Illustration: Sarah Grillo/Axios
Facebook on Monday launched its free cloud gaming platform on desktop and Google's Android mobile operating system but said it it couldn't offer the service on Apple's iOS because of Apple's "arbitrary" policies on applications that act like app stores.
The big picture: It's the latest example of the complex interrelationships among tech's biggest companies, which cooperate with one another in some areas while competing and fighting in others.
Details: "We’ve had some history with Apple restricting instant games on the standalone Facebook Gaming app on iOS," a PR rep for the company noted Monday morning."We’re unfortunately not launching cloud-streamed games on iOS, and we’re again being transparent about why."
- In a blog post, the company noted that "Even with Apple’s new cloud games policy, we don’t know if launching on the App Store is a viable path."
- "While our iOS path is uncertain, one thing is clear. Apple treats games differently and continues to exert control over a very precious resource."
Context: Facebook and Apple have clashed this year in several areas, with Apple's app store and privacy policies at the center of the dispute.
- Those battles follow a series of high-profile spats, like Apple shutting down a Facebook "research" app in 2019 that tracked what users did on their phones, and Apple temporarily cutting off Facebook's developers from access to test versions of their iOS software.

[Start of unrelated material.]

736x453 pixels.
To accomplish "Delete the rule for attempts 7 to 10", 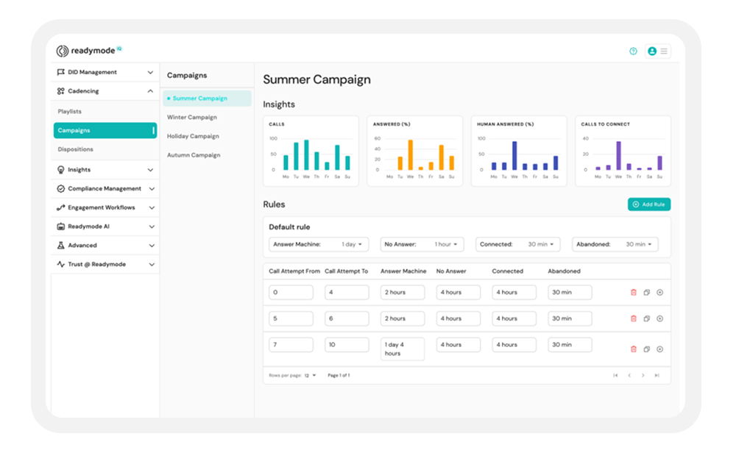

- Facebook and Google — which fought for years in the social media arena as Google tried, and failed, to set up a rival to Facebook's dominant network — find themselves on the same side in that conflict.
Google and Apple, for their part, continue to compete in the mobile operating system market — but Google also pays Apple billions as part of long-term deals placing Google search as a default on Apple phones.
- Nearly half of Google's search traffic comes from Apple devices, according to the Justice Department's recent lawsuit against Google. Apple receives roughly $8 billion to $12 billion in annual payments from Google in exchange for making Google the default search engine in its products, per reports cited in the lawsuit.
Why it matters: These complex frenemy relationships offer prosecutors and regulators plenty of evidence to explore as they zero in on each of these companies as a monopoly and potential violator of antitrust laws.
Between the lines: Google's search business depends on the health of the open web, whereas Apple's vision of mobile operating-system stewardship is based on a "walled garden" approach, with strict rules to keep its user experience clean and secure.
- As Facebook aims to expand beyond its social networking platform in markets like gaming and hardware, it finds itself more frequently in conflict with Apple than Google — even though Google is its chief rival in the massive online advertising business.